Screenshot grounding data
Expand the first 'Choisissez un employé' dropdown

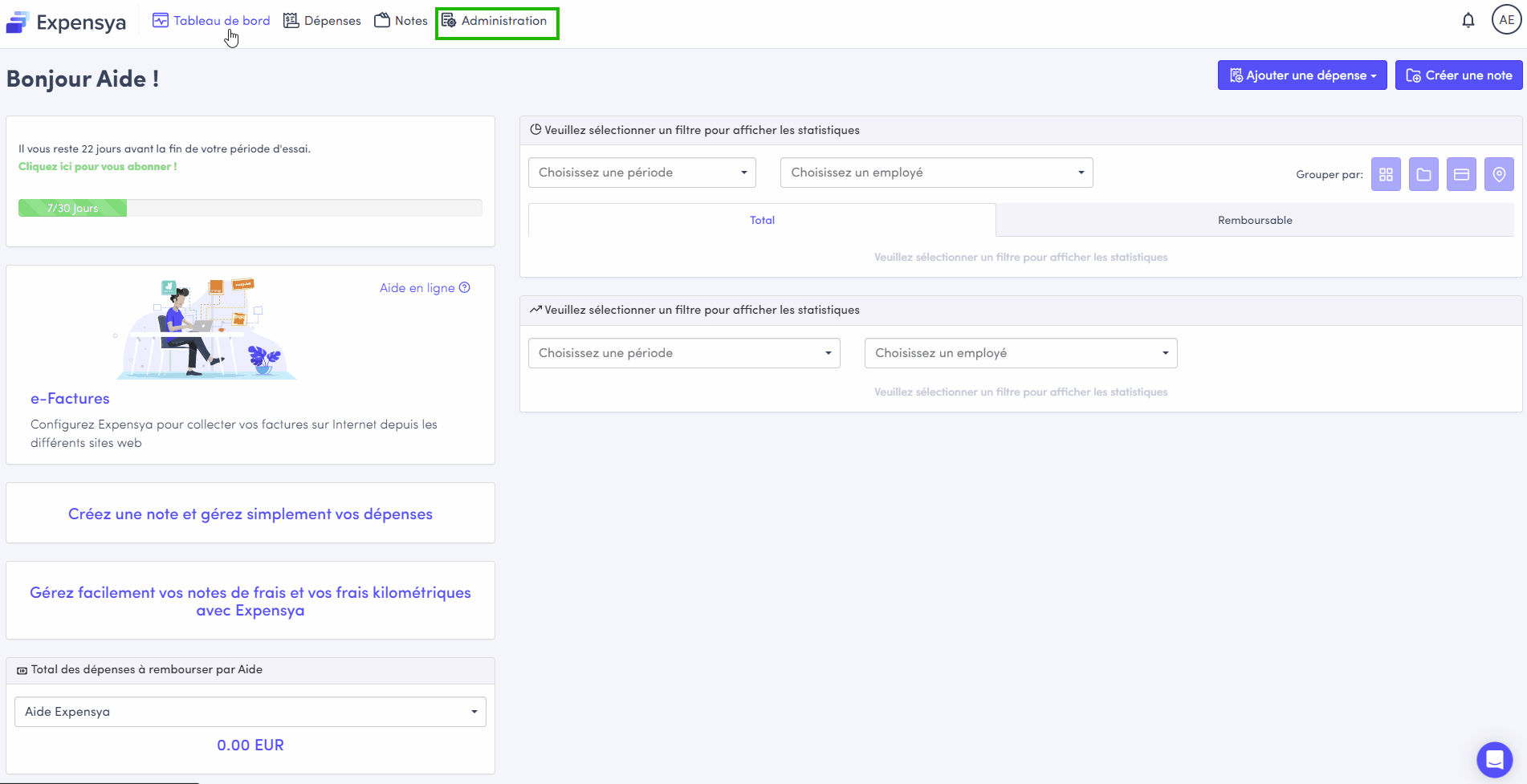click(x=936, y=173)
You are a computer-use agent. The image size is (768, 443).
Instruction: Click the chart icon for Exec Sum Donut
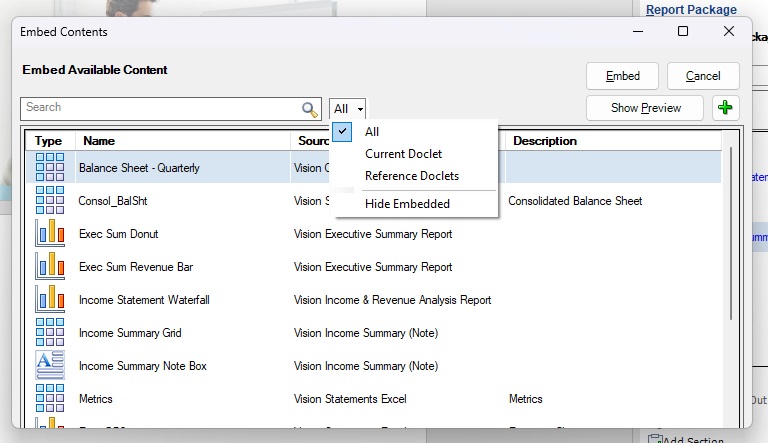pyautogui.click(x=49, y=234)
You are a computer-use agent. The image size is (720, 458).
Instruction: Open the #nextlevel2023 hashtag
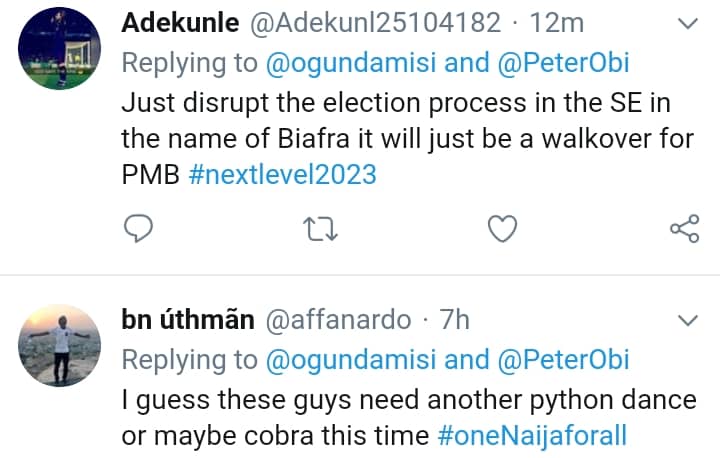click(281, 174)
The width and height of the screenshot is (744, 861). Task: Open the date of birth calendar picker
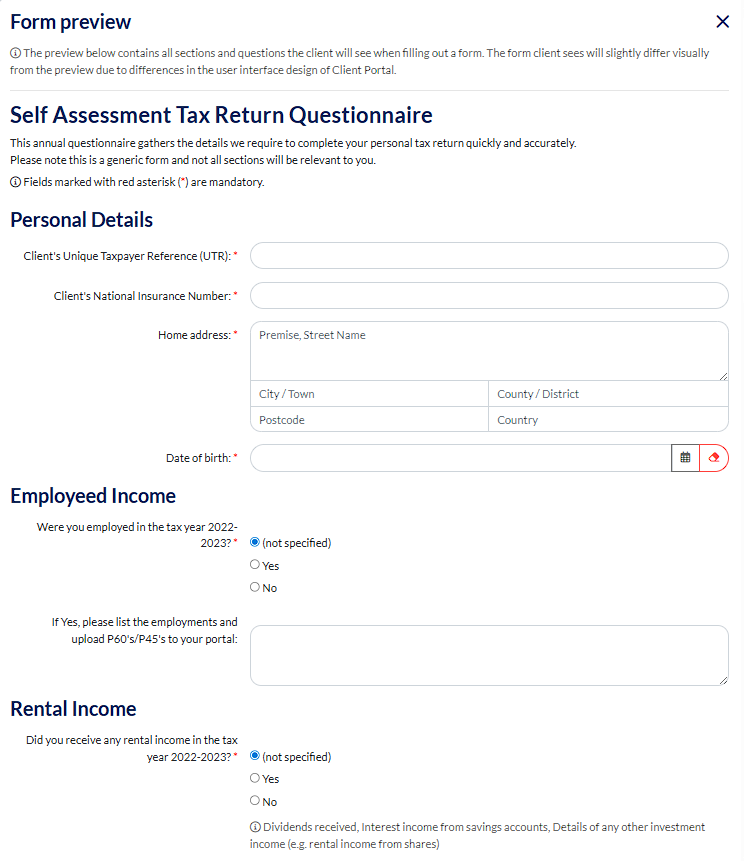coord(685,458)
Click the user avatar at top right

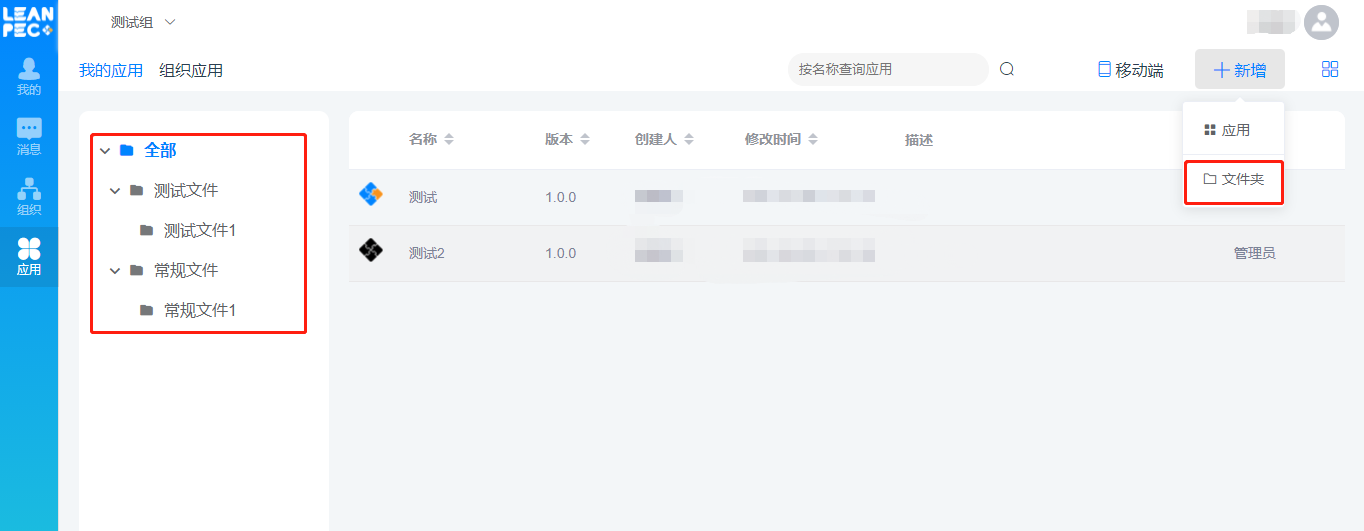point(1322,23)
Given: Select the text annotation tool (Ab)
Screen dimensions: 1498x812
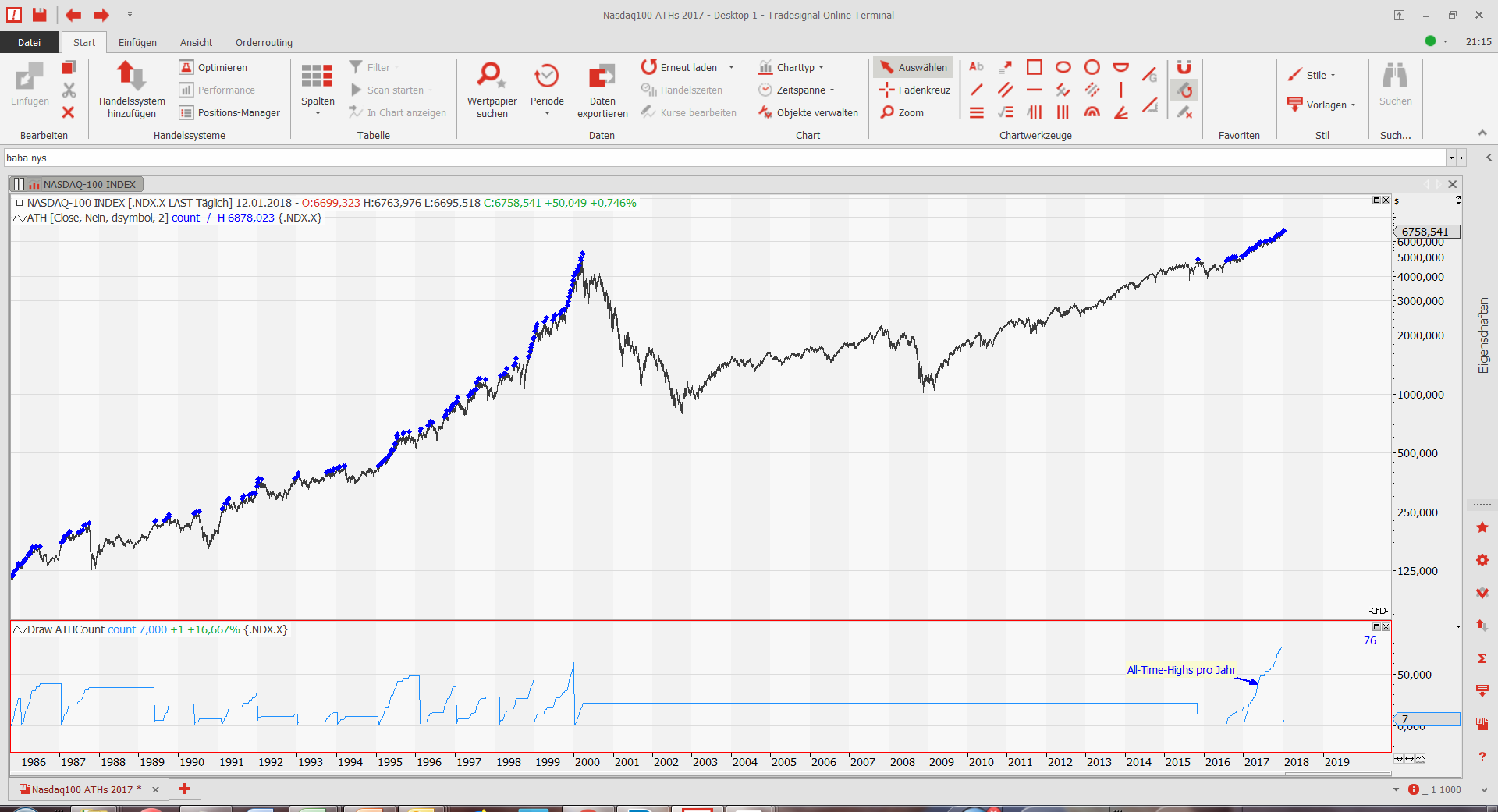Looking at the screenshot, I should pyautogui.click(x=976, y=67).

# WORK ITEM
Write out the data above precisely. Pictures stay out.

# ANSWER TO THIS TASK
Expand the first 'Choisissez un employé' dropdown

click(x=936, y=173)
You are a computer-use agent. The image size is (768, 443).
Instruction: Click the chart icon for Exec Sum Donut
pyautogui.click(x=49, y=234)
You are a computer-use agent. The image size is (720, 458).
Instruction: Open the #nextlevel2023 hashtag
click(281, 174)
The width and height of the screenshot is (744, 861). Task: Open the date of birth calendar picker
coord(685,458)
Click the user avatar at top right

point(1322,23)
Given: Select the text annotation tool (Ab)
Screen dimensions: 1498x812
Looking at the screenshot, I should pyautogui.click(x=976, y=67).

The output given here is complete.